Quantum computational, solvation and in-silico biological studies of a potential anti-cancer thiophene derivative

Abstract

Heterocyclic molecules display a wide spectrum of properties that span both material and biological domains. Material properties stem from their interactions in the bulk, where a large number of molecules of the same type get together resulting in an enhancement of properties. However, biological properties emanate from the interaction of a single or a few molecules with a biologically functional macromolecule. Computational tools offer a particularly useful way of theoretically studying molecules to arrive at a conclusion regarding such properties, even though they may vary when experimentally evaluated. This study concerns itself with the theoretical investigation comprising density functional theory calculations, topological analyses and in-silico biological evaluation of a thiophene compound, i.e. the title compound.
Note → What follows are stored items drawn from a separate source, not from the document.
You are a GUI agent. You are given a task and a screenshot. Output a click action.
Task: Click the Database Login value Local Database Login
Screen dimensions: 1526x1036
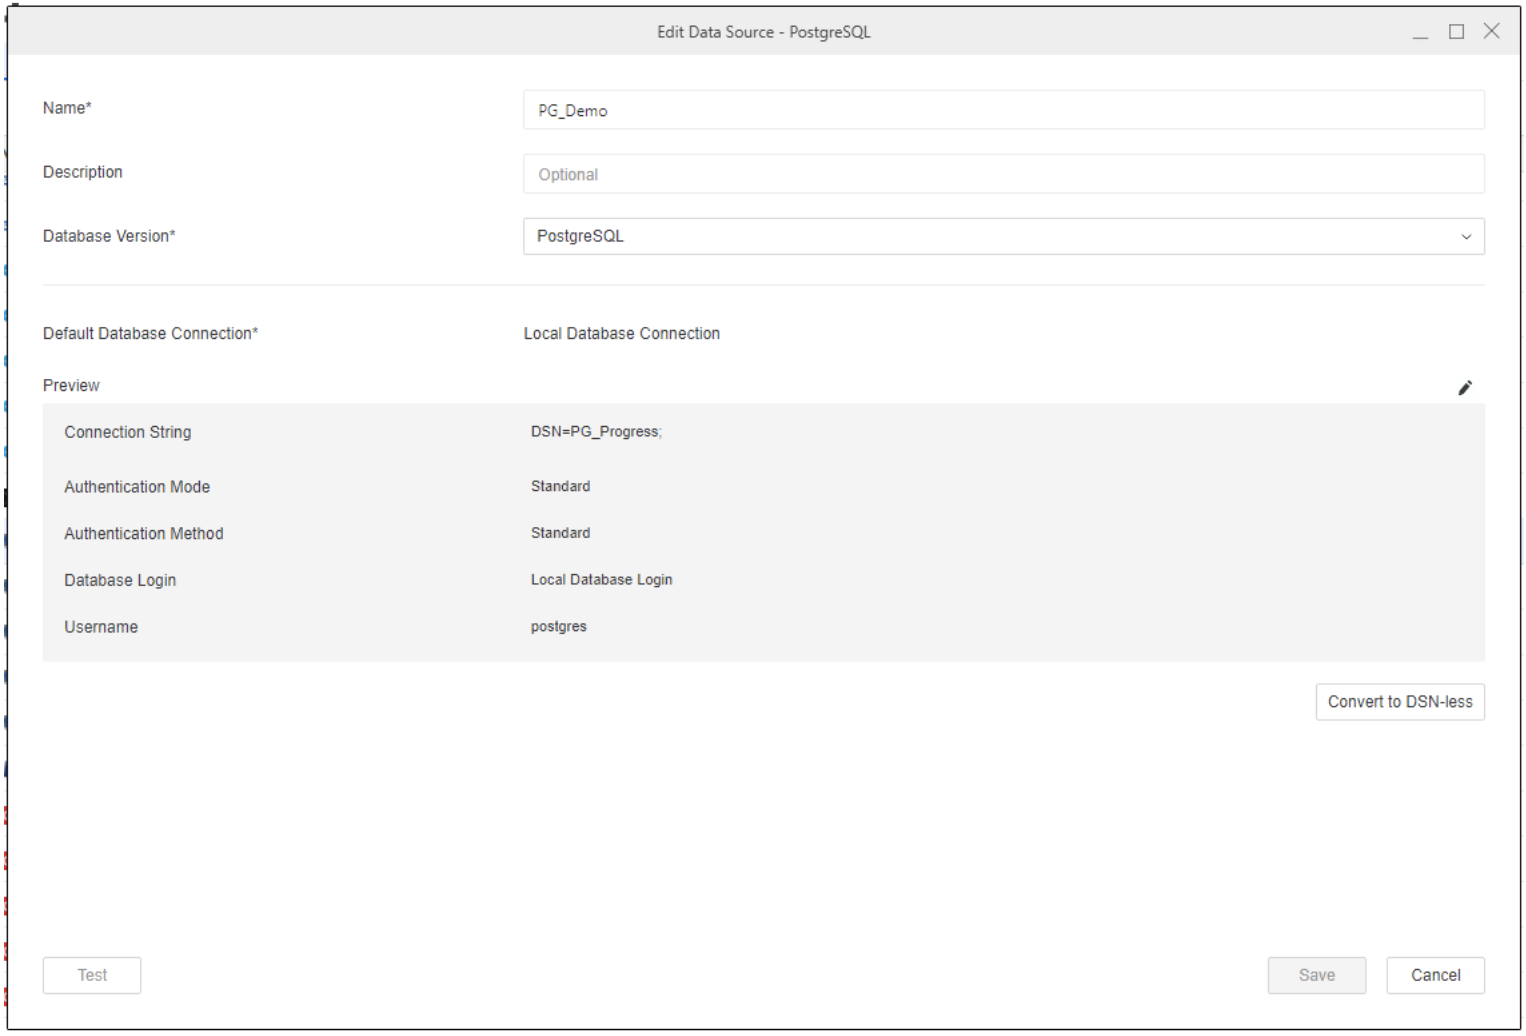pos(601,580)
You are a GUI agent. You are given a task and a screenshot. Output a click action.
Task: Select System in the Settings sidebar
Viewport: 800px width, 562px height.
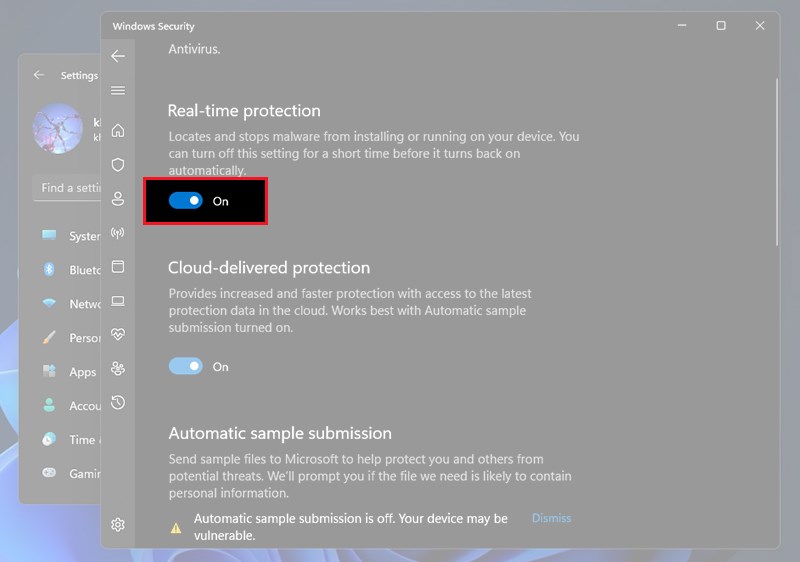(83, 236)
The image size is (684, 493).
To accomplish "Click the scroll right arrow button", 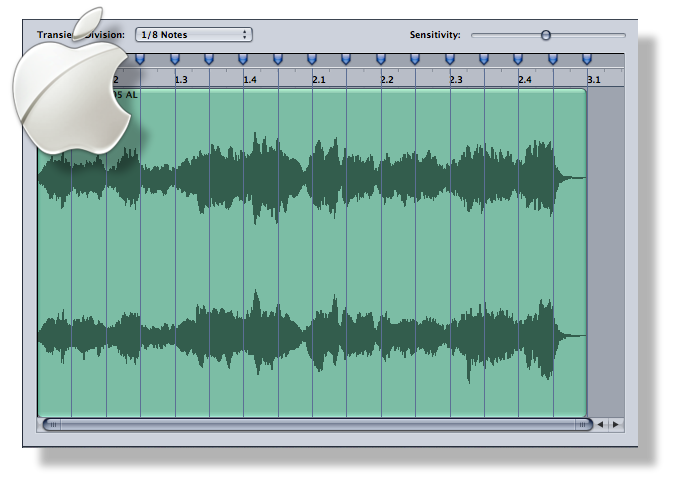I will pyautogui.click(x=616, y=424).
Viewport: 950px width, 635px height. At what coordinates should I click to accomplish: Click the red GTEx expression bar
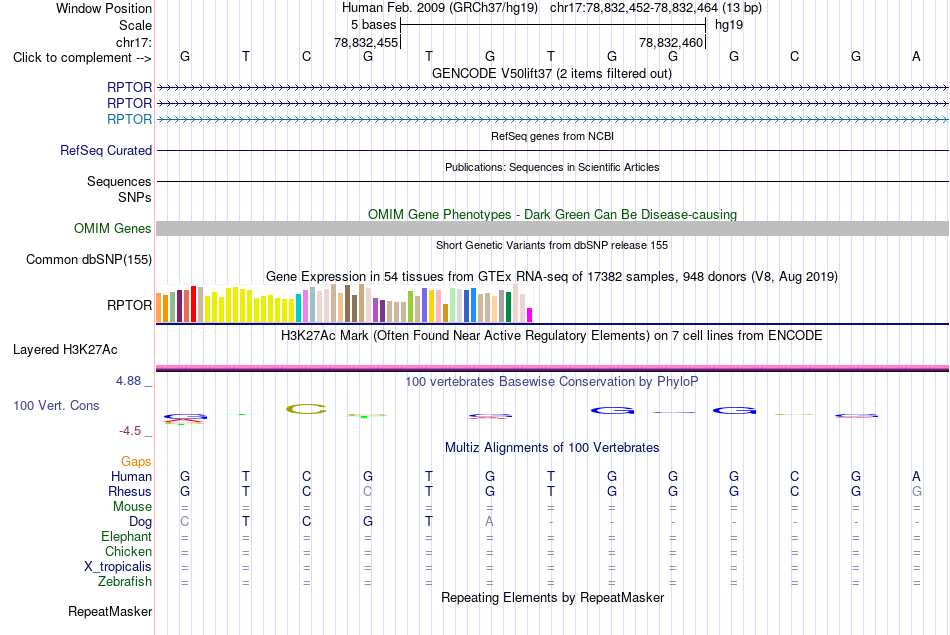coord(193,304)
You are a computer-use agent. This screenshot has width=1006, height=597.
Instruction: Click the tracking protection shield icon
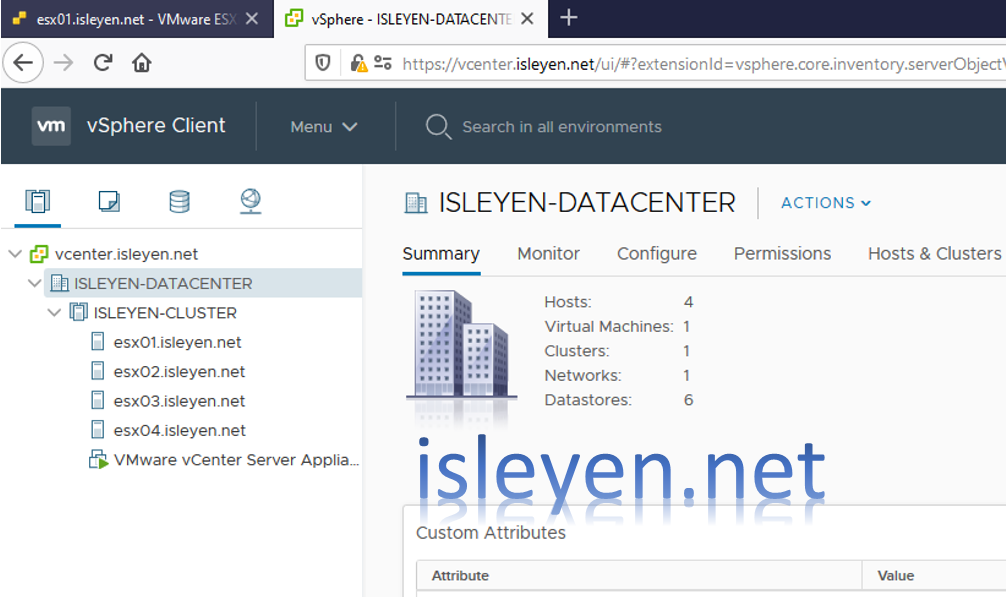[320, 63]
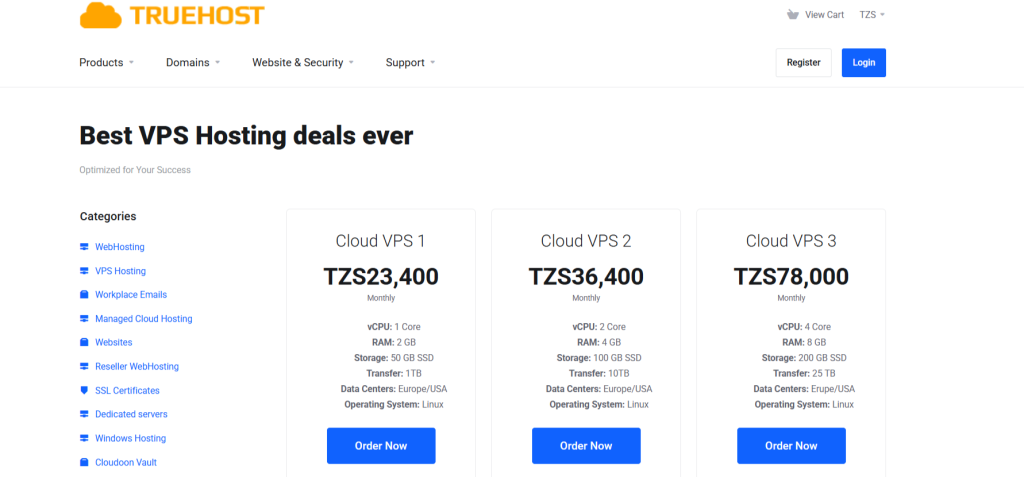Order the Cloud VPS 2 plan
Viewport: 1024px width, 477px height.
(586, 446)
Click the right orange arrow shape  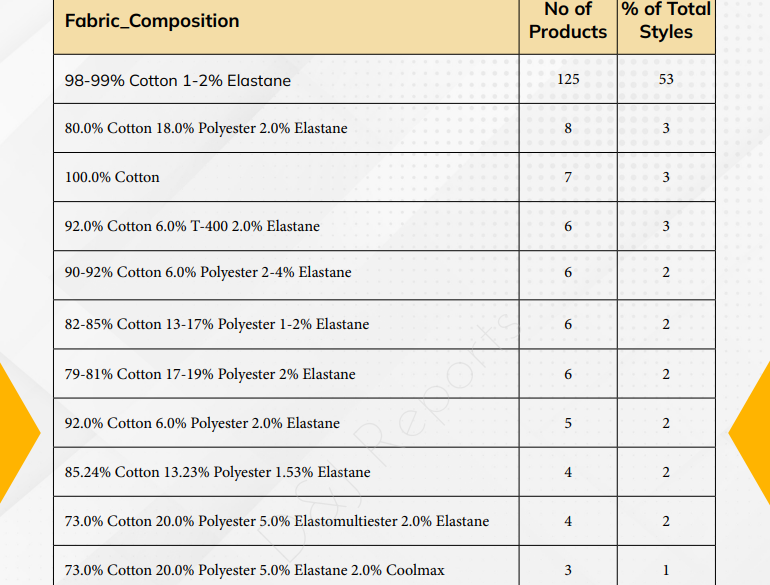pyautogui.click(x=749, y=433)
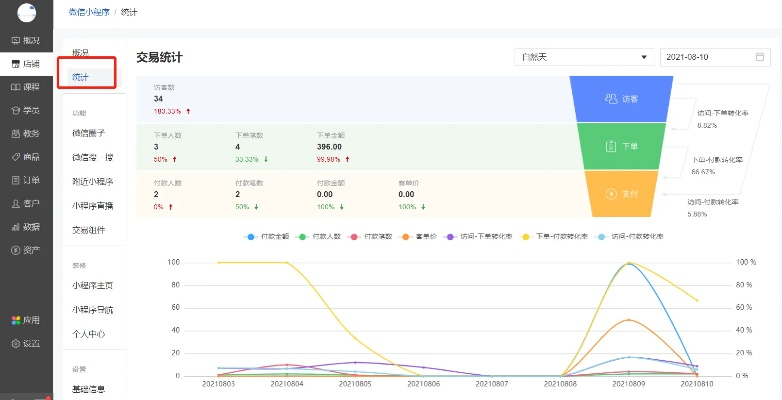Click the blue 访客 funnel segment
Viewport: 782px width, 400px height.
point(621,99)
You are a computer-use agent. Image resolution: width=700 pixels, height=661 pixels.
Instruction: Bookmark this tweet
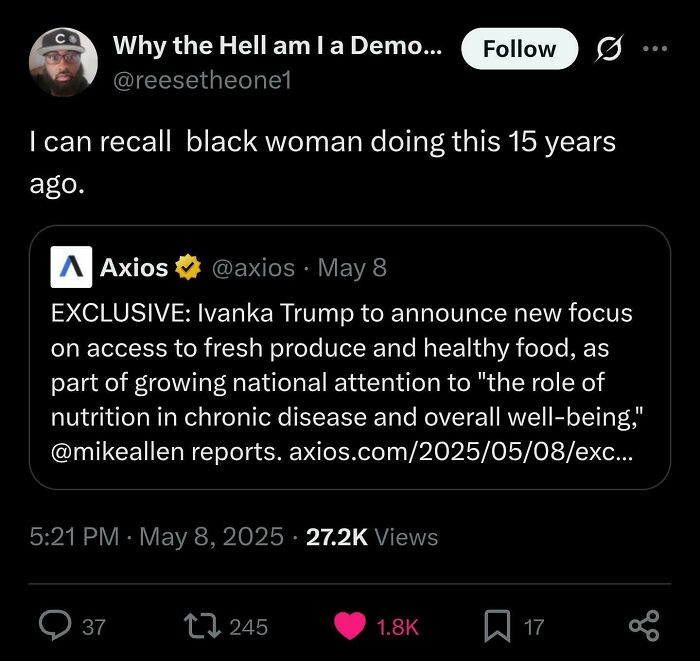pyautogui.click(x=497, y=626)
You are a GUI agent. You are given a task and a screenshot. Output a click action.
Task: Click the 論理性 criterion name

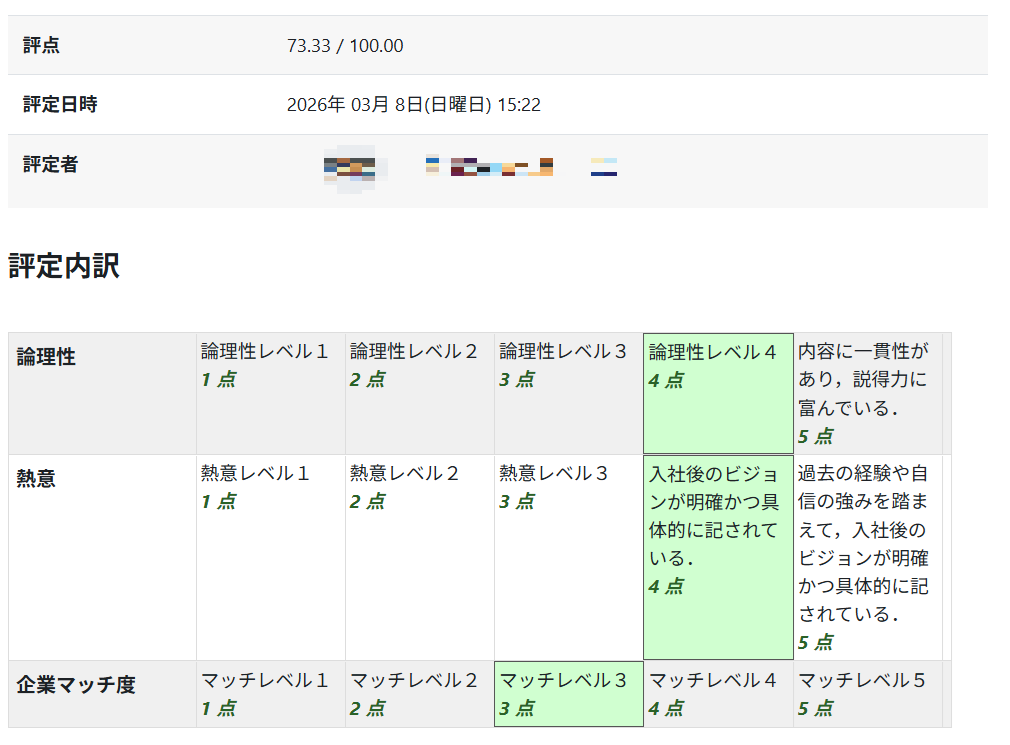click(x=46, y=357)
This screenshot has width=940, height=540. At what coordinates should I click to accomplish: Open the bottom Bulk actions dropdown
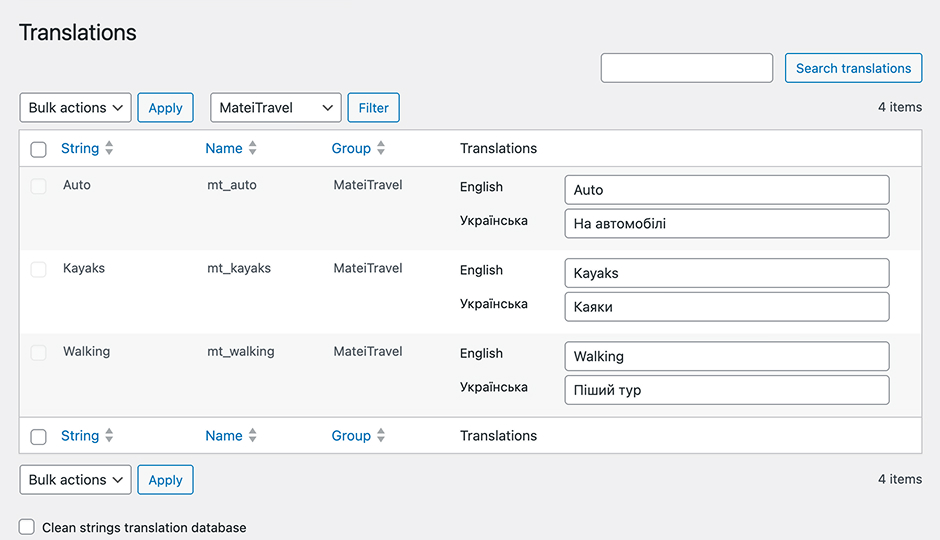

Density functional theory was used to compute properties of the title molecule and their variations in unsolvated and solvated phases using Gaussian 09. The molecule in solvent phases encompassing organic polar protic, organic polar aprotic and inorganic polar protic nature have been subjected to theoretical investigations. The suitability of the molecule for deployment as a modern optical material is examined with positive results. Topological characteristics of the molecule were evaluated using Multiwfn 3.8 to examine electron density distribution and the possible resulting covalent, non-covalent and weak interactions because of such distribution. The potency of the molecule towards brain cancer was evaluated by molecular docking with Auto Dock Tools against two brain cancer protein targets 6ETJ and 6YPE with a good docking score of −6.63 and −6.21 kcal mol−1 respectively and the resulting interactions visualized and its pharmacokinetic properties obtained using online tools.